I adore what I do. I get to wake up every day, become the epitome of sensuality, and indulge in the wants, needs, and desires of men. I live for it. I long for it. I often watch people when I’m in public, trying to discern what would make their skin shiver, their mouths water, and their hearts race with passion.

I imagine that my small skill in divining one’s desires comes from two decades of watching people. Sussing out why they did this or that, how gratification works within our social construct. I’m sure my time studying psychology plays a part in understanding motivation, and how the more taboo a thing is, the more we seem to crave it. Last, but not least, my time spent in the Army showed me what longing for something can do to people. How harsh structure and oppressive environments can turn someone into a ravening beast when they are allowed freedom, or it can create someone who is so thankful and grateful for the small kindnesses in life they almost defy expectation.


Some desires are carnal, passionate, obscure or even reckless.  Some desires stem from a fantasy one has never fulfilled, or an image one got from a book or movie.  Some desires are near-innocent in their nature, but even a softer desire can send one into a kind of frenzy…

Let me tell you a story-

A man comes to me, and in a voice so tentative I have difficulty hearing him, he tells me that though he and his wife are very much in love, she has hit menopause and have become completely disinterested in sex, sexual contact, even the simple physical intimacy of cuddling in bed.  She “permits” him to sometimes hold her, but never too tightly, never too long, and if his hands stray she slaps them!

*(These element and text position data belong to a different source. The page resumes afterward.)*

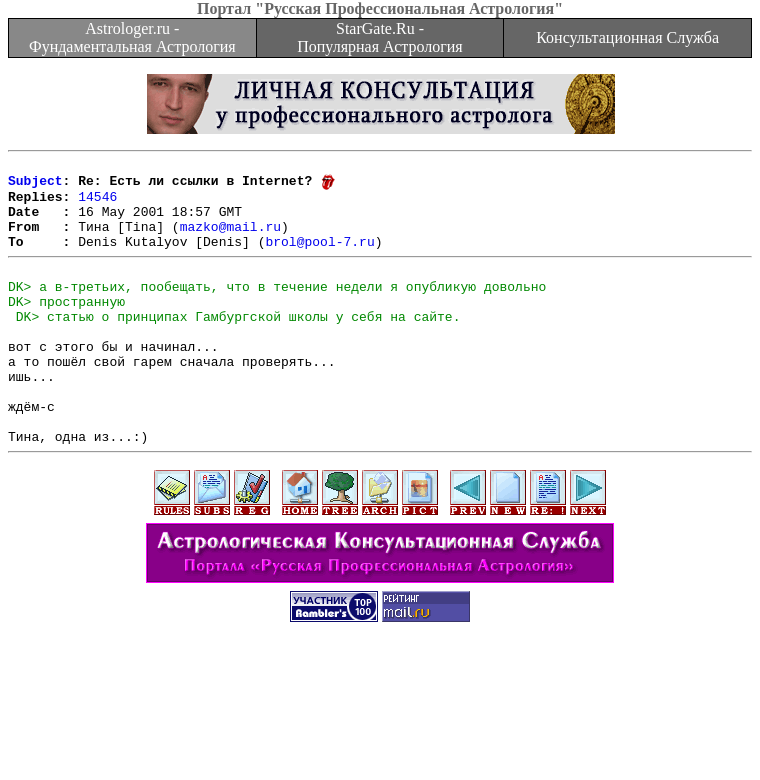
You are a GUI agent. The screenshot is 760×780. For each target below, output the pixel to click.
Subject (35, 186)
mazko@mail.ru (230, 240)
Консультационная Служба (627, 37)
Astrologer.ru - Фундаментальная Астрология (132, 37)
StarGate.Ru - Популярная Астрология (379, 37)
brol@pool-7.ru (319, 258)
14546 (97, 204)
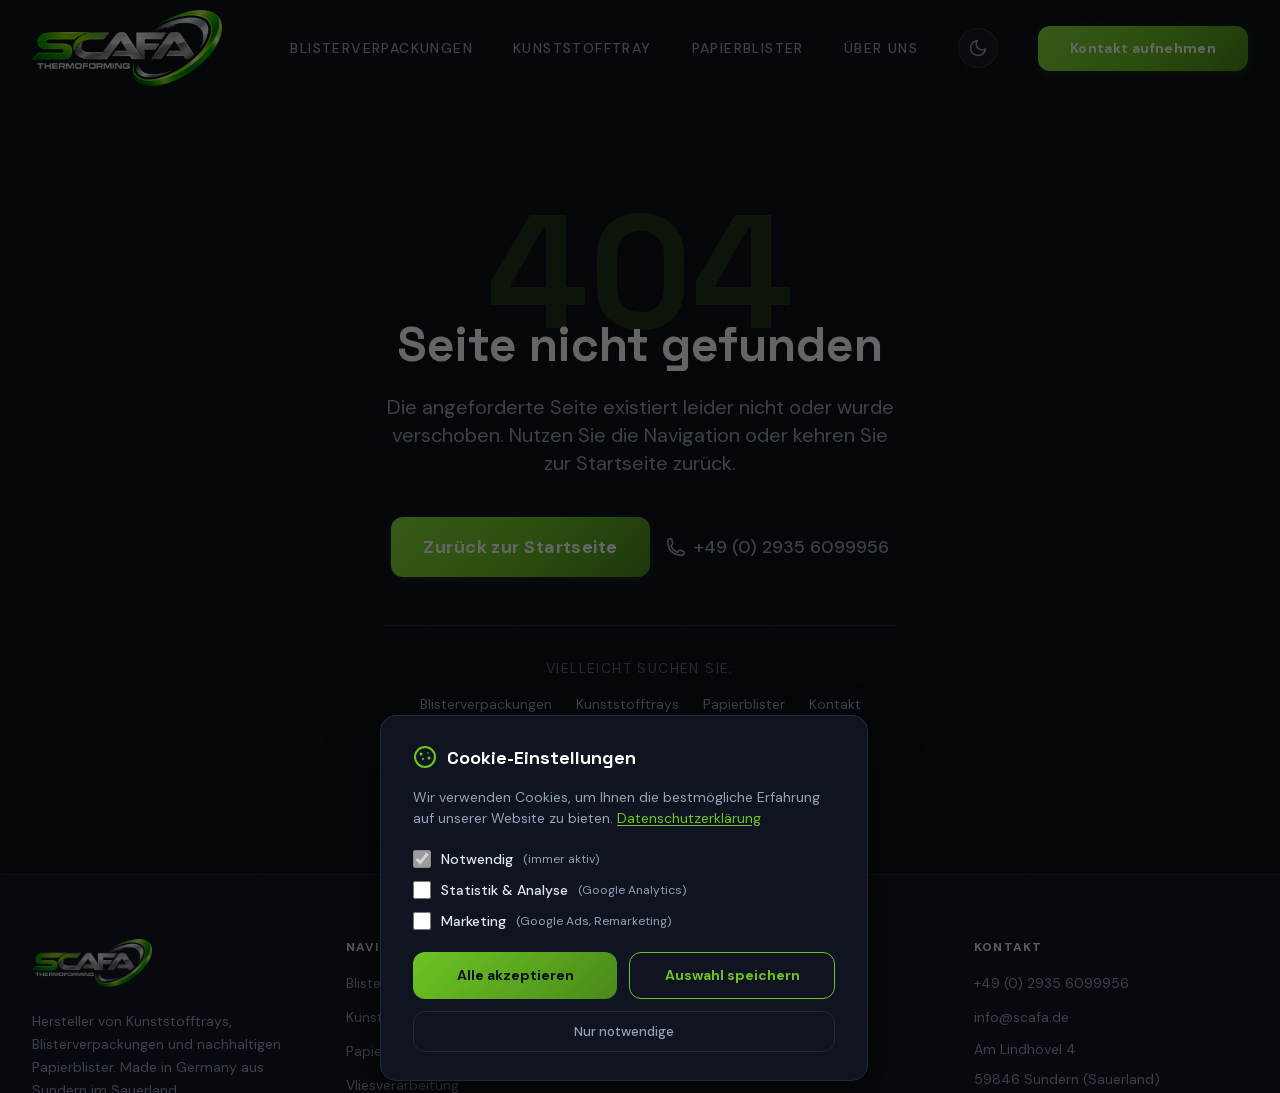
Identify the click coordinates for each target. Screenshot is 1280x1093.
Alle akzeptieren (515, 975)
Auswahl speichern (732, 975)
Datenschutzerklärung (689, 818)
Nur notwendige (624, 1031)
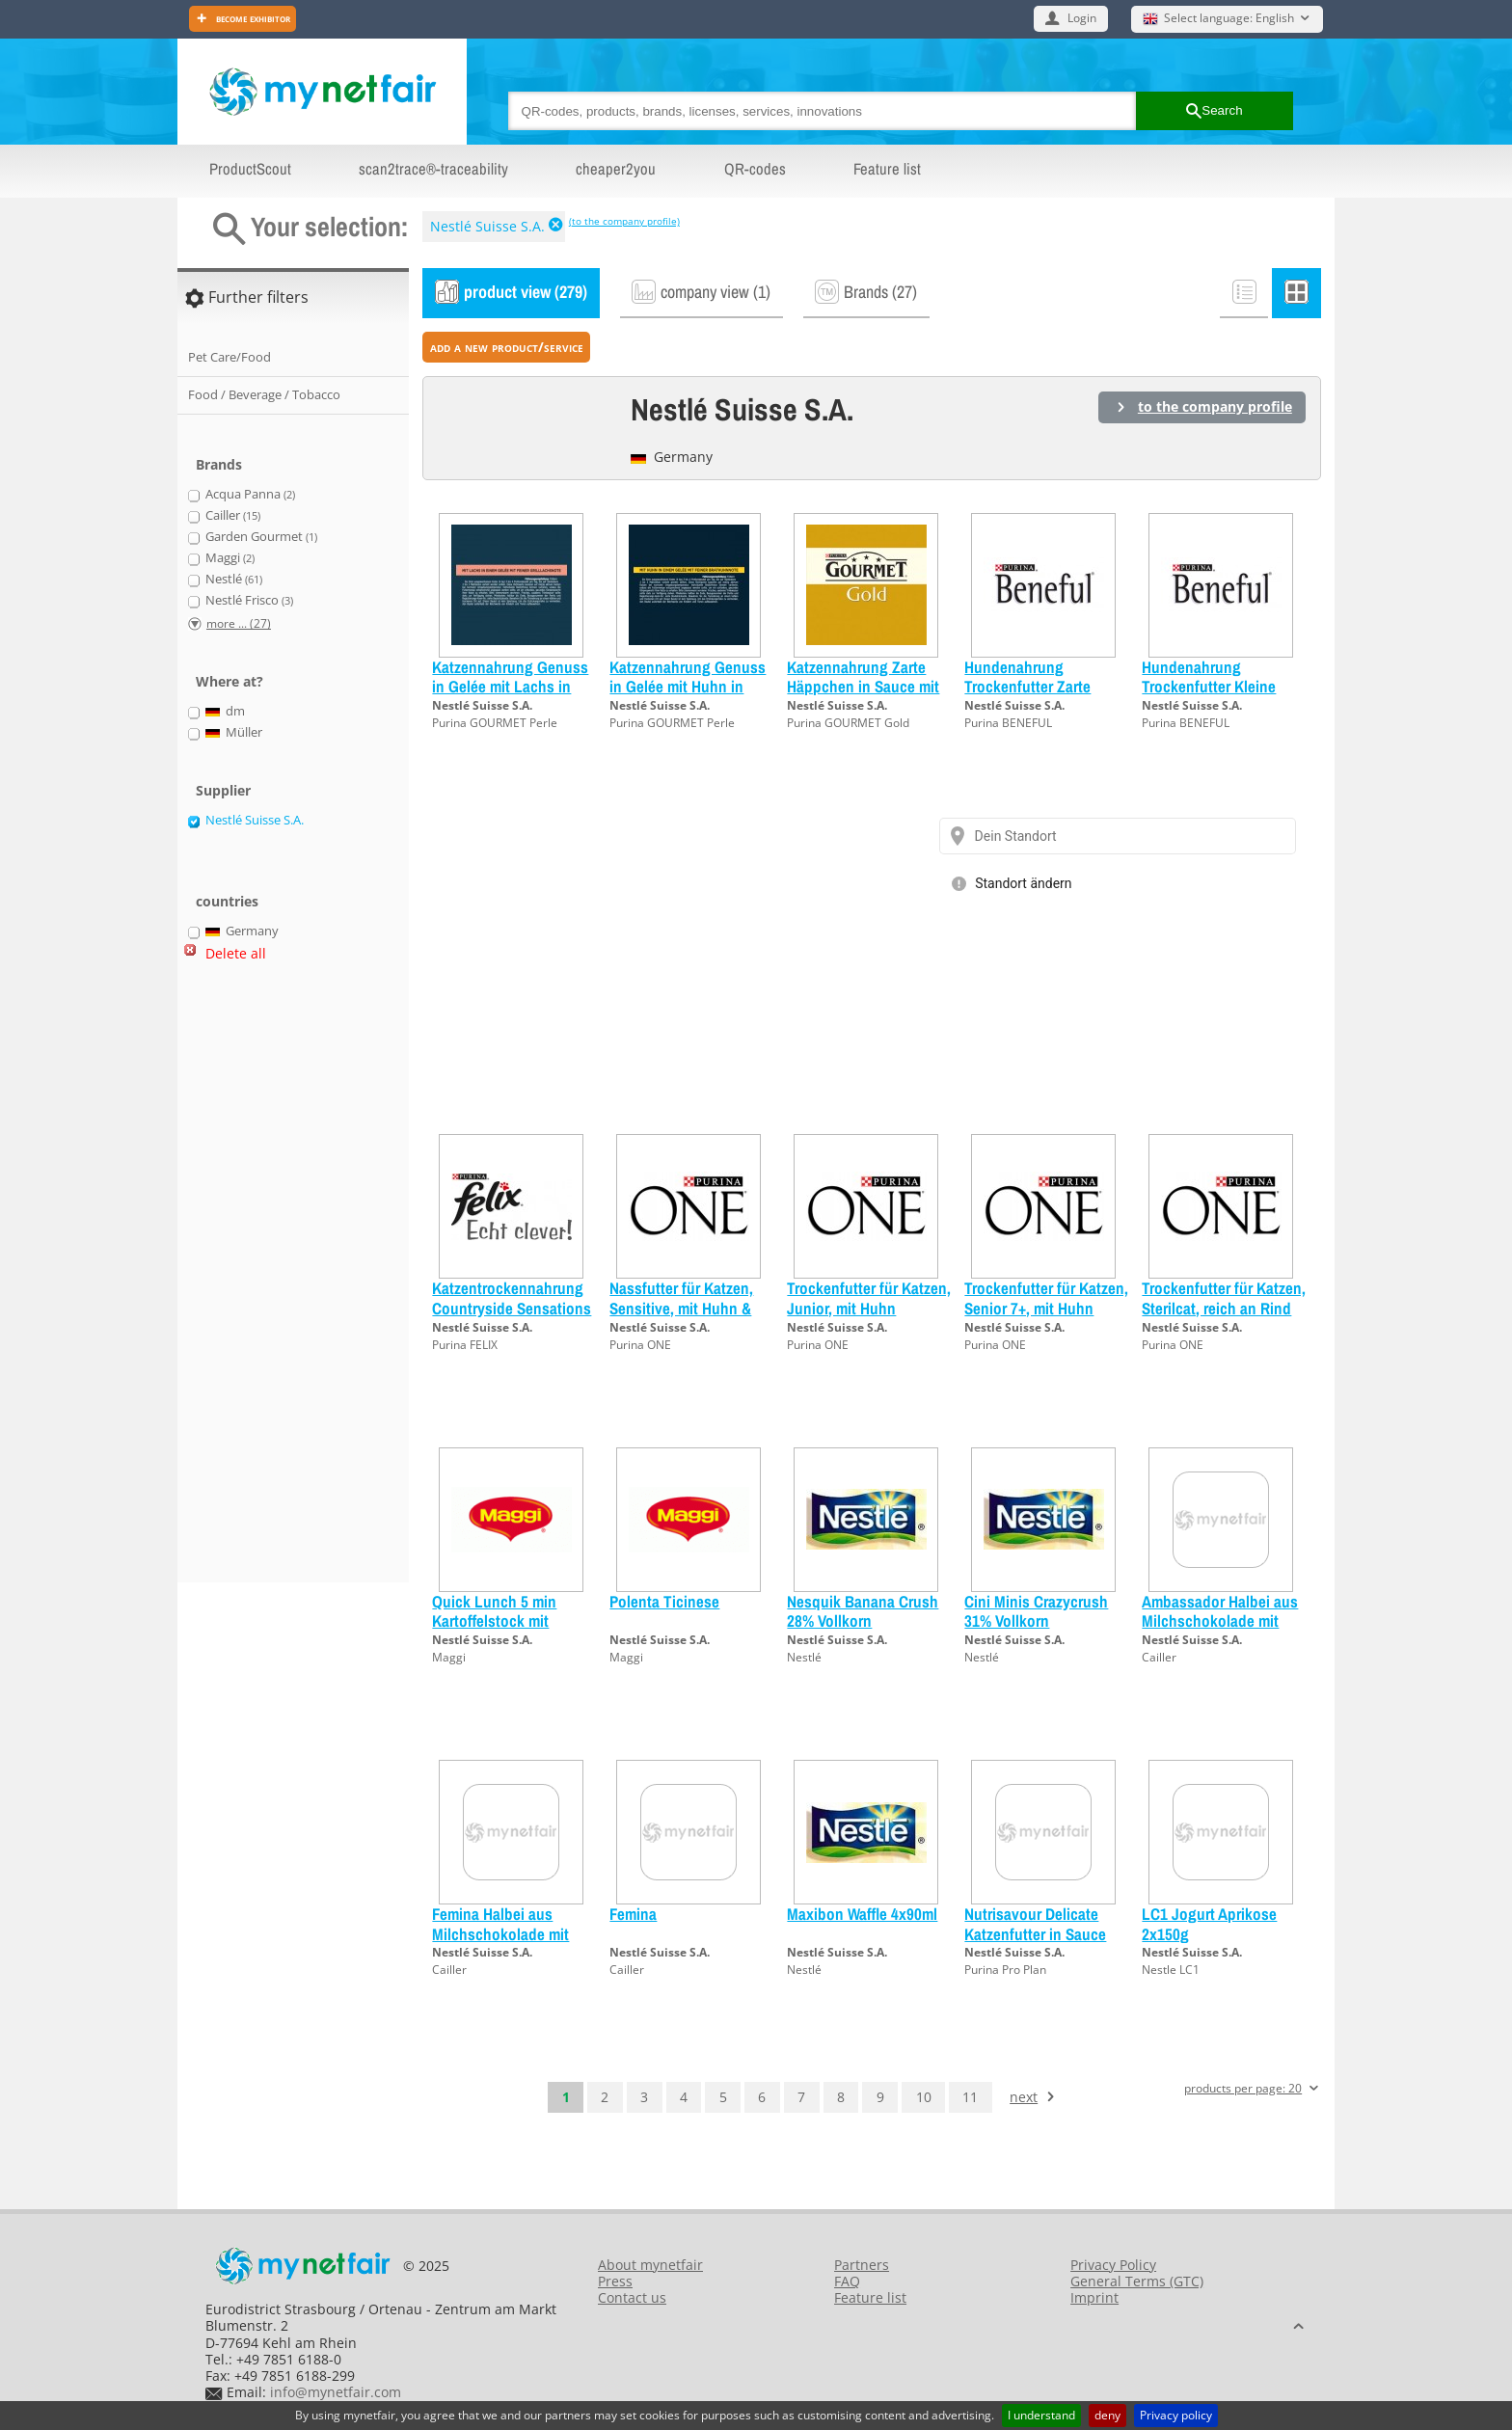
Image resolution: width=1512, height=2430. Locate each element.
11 (970, 2097)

My heart aches for these men.  Time and time again, we are shown that physical touch is integral to a mentally healthy person.

The benefits of touch to a person’s health are phenomenal. Touch can reassure, relax and comfort. It reduces depression, anxiety, stress and physical pain; and can be healing. It increases the number of immune cells in the body, and has powerful affects on behaviour and moods.

| The Benefits of Human Touch: The Need for Touch in the Development of Healthy Adults and Children |


This was simply the first thing that caught my eye in a Google search, but time after time after time researchers, doctors, and massage therapists show that physical touch lowers blood pressure, increases a sense of well-being, reduces pain and even depression.  In absence of touch, humans can experience “skin hunger“, a feeling one gets in the absence of touch or affection after having.  And in a society that denies touch, we cut ourselves off to the simple pleasures of affection and the benefits they can give.


What can I do for this skin hungry man who has come to me?  Simply put, I touch him.  We hug and cuddle, pet and massage.  I run my fingers through his hair and he strokes my body.  We embrace, skin-to-skin, and just hold each other.  I wouldn’t even call it sexual, though it can be.  His need for touch superseded sex; sometimes you just want to be held.


He has been my client for over a year, and the change I see in him is remarkable.  He’s playful, funny, rambuncious and even cheeky.  He tells me that he’s come to terms with his wife’s emotional abandonment, and has reconnected with his children and extended family.  Though he no longer “needs” me, in the sense that he needed me a year ago, he comes back again and again.  His reasoning?  “Sometimes I just want to fool around,”


I guess that’s not something you can do with your family.